**WORK ITEM:** Copy out every entry, keeping each character the same.

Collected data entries
=====
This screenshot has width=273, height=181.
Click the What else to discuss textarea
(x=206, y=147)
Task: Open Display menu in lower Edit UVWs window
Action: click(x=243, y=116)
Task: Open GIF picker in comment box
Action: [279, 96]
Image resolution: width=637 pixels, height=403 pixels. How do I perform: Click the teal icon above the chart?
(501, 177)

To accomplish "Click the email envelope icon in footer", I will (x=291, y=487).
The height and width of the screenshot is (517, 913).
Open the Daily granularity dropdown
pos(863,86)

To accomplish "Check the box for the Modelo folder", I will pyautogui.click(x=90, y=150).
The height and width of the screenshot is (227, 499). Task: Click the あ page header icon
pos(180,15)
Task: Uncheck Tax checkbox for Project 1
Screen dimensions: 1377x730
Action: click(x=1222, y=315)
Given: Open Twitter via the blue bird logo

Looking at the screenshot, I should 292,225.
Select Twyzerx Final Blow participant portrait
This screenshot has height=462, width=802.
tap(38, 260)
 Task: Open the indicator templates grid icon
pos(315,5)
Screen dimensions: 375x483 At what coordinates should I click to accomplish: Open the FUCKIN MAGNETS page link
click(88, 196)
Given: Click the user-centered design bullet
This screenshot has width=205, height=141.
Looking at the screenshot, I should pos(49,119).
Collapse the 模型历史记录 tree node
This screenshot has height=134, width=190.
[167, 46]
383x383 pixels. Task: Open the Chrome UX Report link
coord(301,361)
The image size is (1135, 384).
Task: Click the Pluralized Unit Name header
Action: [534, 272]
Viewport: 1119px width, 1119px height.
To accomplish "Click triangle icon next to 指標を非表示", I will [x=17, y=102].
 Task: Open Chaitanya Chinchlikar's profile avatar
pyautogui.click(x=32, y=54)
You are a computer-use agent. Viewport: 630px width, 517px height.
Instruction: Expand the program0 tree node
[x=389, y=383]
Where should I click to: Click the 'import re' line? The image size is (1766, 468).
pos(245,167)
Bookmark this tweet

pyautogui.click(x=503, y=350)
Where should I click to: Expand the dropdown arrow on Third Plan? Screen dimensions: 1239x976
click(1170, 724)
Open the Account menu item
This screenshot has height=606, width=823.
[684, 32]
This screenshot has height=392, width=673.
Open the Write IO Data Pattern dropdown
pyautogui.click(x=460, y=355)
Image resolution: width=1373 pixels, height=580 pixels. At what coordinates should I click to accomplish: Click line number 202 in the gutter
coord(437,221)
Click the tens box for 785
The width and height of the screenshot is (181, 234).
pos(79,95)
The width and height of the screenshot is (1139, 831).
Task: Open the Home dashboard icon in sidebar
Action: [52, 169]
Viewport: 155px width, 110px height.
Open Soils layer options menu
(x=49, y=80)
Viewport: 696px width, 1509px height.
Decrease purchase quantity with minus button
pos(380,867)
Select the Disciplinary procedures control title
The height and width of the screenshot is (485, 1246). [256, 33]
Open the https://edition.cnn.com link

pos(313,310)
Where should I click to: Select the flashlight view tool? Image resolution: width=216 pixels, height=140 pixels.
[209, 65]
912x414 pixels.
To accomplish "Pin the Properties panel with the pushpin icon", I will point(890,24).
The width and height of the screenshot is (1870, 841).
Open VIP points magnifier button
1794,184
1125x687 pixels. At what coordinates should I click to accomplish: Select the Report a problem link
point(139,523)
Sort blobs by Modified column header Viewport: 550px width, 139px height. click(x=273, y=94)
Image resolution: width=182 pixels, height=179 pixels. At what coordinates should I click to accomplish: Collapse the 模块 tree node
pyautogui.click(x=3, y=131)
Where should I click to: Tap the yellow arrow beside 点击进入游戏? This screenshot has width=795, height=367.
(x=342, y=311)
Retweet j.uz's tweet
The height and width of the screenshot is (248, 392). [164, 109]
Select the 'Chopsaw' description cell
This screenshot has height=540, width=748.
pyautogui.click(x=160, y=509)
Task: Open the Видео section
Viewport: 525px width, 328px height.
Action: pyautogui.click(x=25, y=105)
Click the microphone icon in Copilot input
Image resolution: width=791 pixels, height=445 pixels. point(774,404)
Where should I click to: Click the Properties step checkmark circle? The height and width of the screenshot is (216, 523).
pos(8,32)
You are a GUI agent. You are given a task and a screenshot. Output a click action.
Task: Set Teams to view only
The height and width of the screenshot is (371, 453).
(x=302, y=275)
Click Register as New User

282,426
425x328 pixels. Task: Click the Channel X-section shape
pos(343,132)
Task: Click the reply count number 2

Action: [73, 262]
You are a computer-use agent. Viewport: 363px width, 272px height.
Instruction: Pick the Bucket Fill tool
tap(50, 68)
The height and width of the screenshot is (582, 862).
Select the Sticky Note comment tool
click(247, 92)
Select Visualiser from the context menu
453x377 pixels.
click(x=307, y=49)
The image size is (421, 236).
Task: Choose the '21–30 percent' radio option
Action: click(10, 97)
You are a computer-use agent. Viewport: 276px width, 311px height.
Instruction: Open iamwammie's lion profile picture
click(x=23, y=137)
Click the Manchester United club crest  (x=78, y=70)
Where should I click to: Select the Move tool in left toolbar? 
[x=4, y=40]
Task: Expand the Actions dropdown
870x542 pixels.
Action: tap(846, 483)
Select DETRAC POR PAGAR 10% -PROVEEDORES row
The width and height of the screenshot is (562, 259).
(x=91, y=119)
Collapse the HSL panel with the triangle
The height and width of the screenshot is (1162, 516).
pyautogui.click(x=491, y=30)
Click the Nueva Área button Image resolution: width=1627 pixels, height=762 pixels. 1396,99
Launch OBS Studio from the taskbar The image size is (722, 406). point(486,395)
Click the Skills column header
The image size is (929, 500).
=====
**SOLUTION TO THIS PROBLEM:**
This screenshot has width=273, height=181.
Click the What else to discuss textarea
(x=206, y=147)
Task: Open Display menu in lower Edit UVWs window
Action: click(x=243, y=116)
Task: Open GIF picker in comment box
Action: [279, 96]
Image resolution: width=637 pixels, height=403 pixels. How do I perform: Click the teal icon above the chart?
(501, 177)

To accomplish "Click the email envelope icon in footer", I will (x=291, y=487).
The height and width of the screenshot is (517, 913).
Open the Daily granularity dropdown
pos(863,86)

To accomplish "Check the box for the Modelo folder", I will pyautogui.click(x=90, y=150).
The height and width of the screenshot is (227, 499). Task: Click the あ page header icon
pos(180,15)
Task: Uncheck Tax checkbox for Project 1
Screen dimensions: 1377x730
Action: click(x=1222, y=315)
Given: Open Twitter via the blue bird logo

Looking at the screenshot, I should 292,225.
Select Twyzerx Final Blow participant portrait
This screenshot has height=462, width=802.
tap(38, 260)
 Task: Open the indicator templates grid icon
pos(315,5)
Screen dimensions: 375x483 At what coordinates should I click to accomplish: Open the FUCKIN MAGNETS page link
click(88, 196)
Given: Click the user-centered design bullet
This screenshot has width=205, height=141.
Looking at the screenshot, I should pos(49,119).
Collapse the 模型历史记录 tree node
This screenshot has height=134, width=190.
[167, 46]
383x383 pixels. Task: Open the Chrome UX Report link
coord(301,361)
The image size is (1135, 384).
Task: Click the Pluralized Unit Name header
Action: [534, 272]
Viewport: 1119px width, 1119px height.
To accomplish "Click triangle icon next to 指標を非表示", I will [x=17, y=102].
 Task: Open Chaitanya Chinchlikar's profile avatar
pyautogui.click(x=32, y=54)
You are a computer-use agent. Viewport: 630px width, 517px height.
Instruction: Expand the program0 tree node
[x=389, y=383]
Where should I click to: Click the 'import re' line? The image size is (1766, 468).
pos(245,167)
Bookmark this tweet

pyautogui.click(x=503, y=350)
Where should I click to: Expand the dropdown arrow on Third Plan? Screen dimensions: 1239x976
click(1170, 724)
Open the Account menu item
This screenshot has height=606, width=823.
[684, 32]
This screenshot has height=392, width=673.
Open the Write IO Data Pattern dropdown
pyautogui.click(x=460, y=355)
Image resolution: width=1373 pixels, height=580 pixels. At what coordinates should I click to accomplish: Click line number 202 in the gutter
coord(437,221)
Click the tens box for 785
The width and height of the screenshot is (181, 234).
pos(79,95)
The width and height of the screenshot is (1139, 831).
Task: Open the Home dashboard icon in sidebar
Action: [52, 169]
Viewport: 155px width, 110px height.
Open Soils layer options menu
(x=49, y=80)
Viewport: 696px width, 1509px height.
Decrease purchase quantity with minus button
pos(380,867)
Select the Disciplinary procedures control title
The height and width of the screenshot is (485, 1246). [256, 33]
Open the https://edition.cnn.com link

pos(313,310)
Where should I click to: Select the flashlight view tool? Image resolution: width=216 pixels, height=140 pixels.
[209, 65]
912x414 pixels.
To accomplish "Pin the Properties panel with the pushpin icon", I will point(890,24).
The width and height of the screenshot is (1870, 841).
Open VIP points magnifier button
1794,184
1125x687 pixels. At what coordinates should I click to accomplish: Select the Report a problem link
point(139,523)
Sort blobs by Modified column header Viewport: 550px width, 139px height. click(x=273, y=94)
Image resolution: width=182 pixels, height=179 pixels. At what coordinates should I click to accomplish: Collapse the 模块 tree node
pyautogui.click(x=3, y=131)
Where should I click to: Tap the yellow arrow beside 点击进入游戏? This screenshot has width=795, height=367.
(x=342, y=311)
Retweet j.uz's tweet
The height and width of the screenshot is (248, 392). [164, 109]
Select the 'Chopsaw' description cell
This screenshot has height=540, width=748.
pyautogui.click(x=160, y=509)
Task: Open the Видео section
Viewport: 525px width, 328px height.
Action: pyautogui.click(x=25, y=105)
Click the microphone icon in Copilot input
Image resolution: width=791 pixels, height=445 pixels. point(774,404)
Where should I click to: Click the Properties step checkmark circle? The height and width of the screenshot is (216, 523).
pos(8,32)
You are a GUI agent. You are given a task and a screenshot. Output a click action.
Task: Set Teams to view only
The height and width of the screenshot is (371, 453).
(x=302, y=275)
Click Register as New User

282,426
425x328 pixels. Task: Click the Channel X-section shape
pos(343,132)
Task: Click the reply count number 2

Action: [73, 262]
You are a computer-use agent. Viewport: 363px width, 272px height.
Instruction: Pick the Bucket Fill tool
tap(50, 68)
The height and width of the screenshot is (582, 862).
Select the Sticky Note comment tool
click(247, 92)
Select Visualiser from the context menu
453x377 pixels.
click(x=307, y=49)
The image size is (421, 236).
Task: Choose the '21–30 percent' radio option
Action: click(10, 97)
You are a computer-use agent. Viewport: 276px width, 311px height.
Instruction: Open iamwammie's lion profile picture
click(x=23, y=137)
Click the Manchester United club crest  (x=78, y=70)
Where should I click to: Select the Move tool in left toolbar? 
[x=4, y=40]
Task: Expand the Actions dropdown
870x542 pixels.
Action: tap(846, 483)
Select DETRAC POR PAGAR 10% -PROVEEDORES row
The width and height of the screenshot is (562, 259).
(x=91, y=119)
Collapse the HSL panel with the triangle
The height and width of the screenshot is (1162, 516).
pyautogui.click(x=491, y=30)
Click the Nueva Área button Image resolution: width=1627 pixels, height=762 pixels. 1396,99
Launch OBS Studio from the taskbar The image size is (722, 406). point(486,395)
Click the Skills column header
The image size is (929, 500).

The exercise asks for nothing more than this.